» Task instructions
Scan the entries below. Return every line that includes "resolution".

(Stored items from a collection)
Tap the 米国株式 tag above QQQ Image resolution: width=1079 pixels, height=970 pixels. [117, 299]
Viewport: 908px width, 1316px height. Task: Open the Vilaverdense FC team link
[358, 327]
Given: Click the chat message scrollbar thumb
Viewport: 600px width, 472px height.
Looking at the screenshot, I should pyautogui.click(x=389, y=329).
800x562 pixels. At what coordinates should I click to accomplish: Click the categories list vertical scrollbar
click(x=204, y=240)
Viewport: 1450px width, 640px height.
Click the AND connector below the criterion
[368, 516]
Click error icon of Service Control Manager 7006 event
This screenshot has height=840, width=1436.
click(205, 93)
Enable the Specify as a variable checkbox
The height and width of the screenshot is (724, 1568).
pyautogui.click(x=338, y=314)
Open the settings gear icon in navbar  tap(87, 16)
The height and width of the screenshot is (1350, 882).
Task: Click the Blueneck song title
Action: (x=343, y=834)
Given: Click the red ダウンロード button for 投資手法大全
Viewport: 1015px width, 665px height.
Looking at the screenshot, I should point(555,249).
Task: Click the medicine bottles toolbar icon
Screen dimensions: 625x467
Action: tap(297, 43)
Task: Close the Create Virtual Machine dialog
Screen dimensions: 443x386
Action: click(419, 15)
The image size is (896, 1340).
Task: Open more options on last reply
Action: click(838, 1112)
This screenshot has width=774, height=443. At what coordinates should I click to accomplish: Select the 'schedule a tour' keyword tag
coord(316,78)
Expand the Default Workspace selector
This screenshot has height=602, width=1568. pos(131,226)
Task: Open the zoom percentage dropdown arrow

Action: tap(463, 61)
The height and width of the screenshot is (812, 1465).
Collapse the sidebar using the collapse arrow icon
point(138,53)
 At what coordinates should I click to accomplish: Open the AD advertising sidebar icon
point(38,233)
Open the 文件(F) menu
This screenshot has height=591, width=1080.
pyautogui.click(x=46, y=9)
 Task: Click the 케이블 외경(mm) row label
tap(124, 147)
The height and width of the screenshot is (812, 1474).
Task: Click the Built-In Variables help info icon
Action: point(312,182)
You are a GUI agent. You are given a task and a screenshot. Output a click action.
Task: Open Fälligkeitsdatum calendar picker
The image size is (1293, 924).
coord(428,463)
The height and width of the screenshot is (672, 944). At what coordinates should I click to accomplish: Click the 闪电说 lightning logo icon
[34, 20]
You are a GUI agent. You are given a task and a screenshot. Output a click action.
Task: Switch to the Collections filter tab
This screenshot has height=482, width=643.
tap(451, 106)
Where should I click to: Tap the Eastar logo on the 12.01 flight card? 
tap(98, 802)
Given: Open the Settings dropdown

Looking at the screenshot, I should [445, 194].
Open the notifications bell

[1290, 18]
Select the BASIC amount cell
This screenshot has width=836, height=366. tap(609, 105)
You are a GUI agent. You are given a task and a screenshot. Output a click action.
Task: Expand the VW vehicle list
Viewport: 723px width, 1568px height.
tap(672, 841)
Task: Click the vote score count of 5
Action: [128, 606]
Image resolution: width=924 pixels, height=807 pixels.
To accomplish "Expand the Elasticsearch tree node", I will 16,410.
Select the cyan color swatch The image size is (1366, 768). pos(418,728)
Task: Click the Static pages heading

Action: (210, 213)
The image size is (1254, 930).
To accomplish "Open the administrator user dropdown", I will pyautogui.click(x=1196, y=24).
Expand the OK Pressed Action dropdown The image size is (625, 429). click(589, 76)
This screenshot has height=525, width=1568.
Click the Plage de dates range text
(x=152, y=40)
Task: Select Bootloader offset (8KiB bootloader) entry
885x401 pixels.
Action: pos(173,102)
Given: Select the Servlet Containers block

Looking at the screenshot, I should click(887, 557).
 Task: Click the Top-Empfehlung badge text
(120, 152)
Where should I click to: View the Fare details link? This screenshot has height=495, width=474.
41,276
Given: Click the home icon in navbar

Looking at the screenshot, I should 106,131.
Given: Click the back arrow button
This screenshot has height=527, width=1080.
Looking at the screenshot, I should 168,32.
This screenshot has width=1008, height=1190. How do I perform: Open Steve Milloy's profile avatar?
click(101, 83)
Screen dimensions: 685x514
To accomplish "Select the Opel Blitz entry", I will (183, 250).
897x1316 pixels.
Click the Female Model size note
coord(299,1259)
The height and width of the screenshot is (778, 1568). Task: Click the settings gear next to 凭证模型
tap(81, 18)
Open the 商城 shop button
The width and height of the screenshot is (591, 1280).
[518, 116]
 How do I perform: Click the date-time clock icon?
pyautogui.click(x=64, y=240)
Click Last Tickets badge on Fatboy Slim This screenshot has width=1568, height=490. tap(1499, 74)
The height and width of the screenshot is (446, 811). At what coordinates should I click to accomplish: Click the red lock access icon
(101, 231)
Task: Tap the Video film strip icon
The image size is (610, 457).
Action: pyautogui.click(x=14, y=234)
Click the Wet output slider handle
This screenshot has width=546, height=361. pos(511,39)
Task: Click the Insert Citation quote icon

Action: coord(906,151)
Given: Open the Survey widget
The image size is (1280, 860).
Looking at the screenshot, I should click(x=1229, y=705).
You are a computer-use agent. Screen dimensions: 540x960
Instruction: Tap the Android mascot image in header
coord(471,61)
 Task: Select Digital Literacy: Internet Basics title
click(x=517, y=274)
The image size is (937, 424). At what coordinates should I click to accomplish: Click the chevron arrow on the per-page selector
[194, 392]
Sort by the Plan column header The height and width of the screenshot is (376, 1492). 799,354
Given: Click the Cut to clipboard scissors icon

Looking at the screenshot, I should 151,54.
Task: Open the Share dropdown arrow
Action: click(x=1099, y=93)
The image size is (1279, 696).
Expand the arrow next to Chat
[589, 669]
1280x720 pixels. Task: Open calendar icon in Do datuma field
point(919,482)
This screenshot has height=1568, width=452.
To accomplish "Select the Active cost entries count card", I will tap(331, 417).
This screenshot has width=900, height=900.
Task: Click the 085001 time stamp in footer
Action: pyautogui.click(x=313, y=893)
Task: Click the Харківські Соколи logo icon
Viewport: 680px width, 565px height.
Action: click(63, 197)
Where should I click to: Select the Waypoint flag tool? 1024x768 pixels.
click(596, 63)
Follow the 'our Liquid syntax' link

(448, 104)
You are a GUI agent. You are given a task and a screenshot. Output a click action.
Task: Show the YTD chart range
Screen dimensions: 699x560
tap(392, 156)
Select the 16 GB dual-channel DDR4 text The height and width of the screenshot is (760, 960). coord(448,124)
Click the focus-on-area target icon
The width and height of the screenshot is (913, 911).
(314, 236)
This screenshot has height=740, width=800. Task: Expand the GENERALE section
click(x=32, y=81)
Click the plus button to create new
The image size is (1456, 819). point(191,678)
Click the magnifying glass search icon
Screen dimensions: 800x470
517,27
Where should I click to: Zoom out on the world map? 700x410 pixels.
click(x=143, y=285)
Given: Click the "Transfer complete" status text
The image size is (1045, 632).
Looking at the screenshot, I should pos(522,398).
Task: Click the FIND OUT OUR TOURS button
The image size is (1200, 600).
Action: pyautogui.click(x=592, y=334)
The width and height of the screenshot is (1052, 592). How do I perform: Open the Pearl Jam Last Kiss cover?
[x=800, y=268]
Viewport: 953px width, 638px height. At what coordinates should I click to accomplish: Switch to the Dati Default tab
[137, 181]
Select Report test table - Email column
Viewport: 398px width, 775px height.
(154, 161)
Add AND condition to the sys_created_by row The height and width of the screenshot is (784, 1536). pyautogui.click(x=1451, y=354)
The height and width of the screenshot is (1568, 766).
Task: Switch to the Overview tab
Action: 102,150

» Solution to this task
Tap the 米国株式 tag above QQQ Image resolution: width=1079 pixels, height=970 pixels. [117, 299]
Image resolution: width=924 pixels, height=807 pixels.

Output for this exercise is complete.